TASK STATEMENT>
Express the data as a two-column CSV with the headers instruction and location, one row per line, putting each value in a single quoted field with any line breaks turned into spaces. Begin at the line that has "Select the Mississippi" and stop after the line that has "Open the Date".

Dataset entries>

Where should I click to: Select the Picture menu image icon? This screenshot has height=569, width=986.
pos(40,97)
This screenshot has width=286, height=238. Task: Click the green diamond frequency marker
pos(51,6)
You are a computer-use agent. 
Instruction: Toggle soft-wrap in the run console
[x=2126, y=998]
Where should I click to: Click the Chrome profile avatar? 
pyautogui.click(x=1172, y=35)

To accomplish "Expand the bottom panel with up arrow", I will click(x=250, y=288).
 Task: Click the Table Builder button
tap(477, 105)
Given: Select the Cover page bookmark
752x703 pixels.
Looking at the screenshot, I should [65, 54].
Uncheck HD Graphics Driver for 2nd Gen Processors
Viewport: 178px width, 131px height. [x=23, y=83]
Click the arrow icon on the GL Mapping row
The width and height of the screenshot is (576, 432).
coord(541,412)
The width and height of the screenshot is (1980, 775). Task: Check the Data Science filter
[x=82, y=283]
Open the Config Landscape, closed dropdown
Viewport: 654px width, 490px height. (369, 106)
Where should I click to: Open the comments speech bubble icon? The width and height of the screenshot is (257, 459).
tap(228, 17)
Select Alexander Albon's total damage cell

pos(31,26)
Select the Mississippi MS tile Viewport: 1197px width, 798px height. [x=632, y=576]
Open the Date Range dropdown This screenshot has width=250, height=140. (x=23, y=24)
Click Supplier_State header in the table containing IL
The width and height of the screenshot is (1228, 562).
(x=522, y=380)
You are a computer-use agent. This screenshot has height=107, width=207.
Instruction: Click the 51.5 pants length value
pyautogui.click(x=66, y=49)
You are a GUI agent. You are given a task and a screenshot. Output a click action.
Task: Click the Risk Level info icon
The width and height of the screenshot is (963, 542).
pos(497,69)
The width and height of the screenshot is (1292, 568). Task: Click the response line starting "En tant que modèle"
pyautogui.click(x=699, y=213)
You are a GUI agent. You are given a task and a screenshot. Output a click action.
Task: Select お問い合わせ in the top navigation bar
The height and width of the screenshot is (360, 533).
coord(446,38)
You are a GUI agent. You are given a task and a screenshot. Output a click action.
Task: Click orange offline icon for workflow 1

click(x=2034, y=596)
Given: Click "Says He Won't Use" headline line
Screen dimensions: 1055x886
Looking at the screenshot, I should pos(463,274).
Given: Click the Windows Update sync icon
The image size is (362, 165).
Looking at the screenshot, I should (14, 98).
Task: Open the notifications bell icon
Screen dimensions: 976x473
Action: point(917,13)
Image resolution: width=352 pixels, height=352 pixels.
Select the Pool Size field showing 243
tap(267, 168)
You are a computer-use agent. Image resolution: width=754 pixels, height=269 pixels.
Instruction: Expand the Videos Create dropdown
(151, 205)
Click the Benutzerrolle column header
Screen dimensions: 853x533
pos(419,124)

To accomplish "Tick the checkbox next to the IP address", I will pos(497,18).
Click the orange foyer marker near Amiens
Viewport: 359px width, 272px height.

WRITTEN SOLUTION>
instruction,location
"Select the Mississippi MS tile Viewport: 1197px width, 798px height.","[x=632, y=576]"
"Open the Date Range dropdown This screenshot has width=250, height=140.","(x=23, y=24)"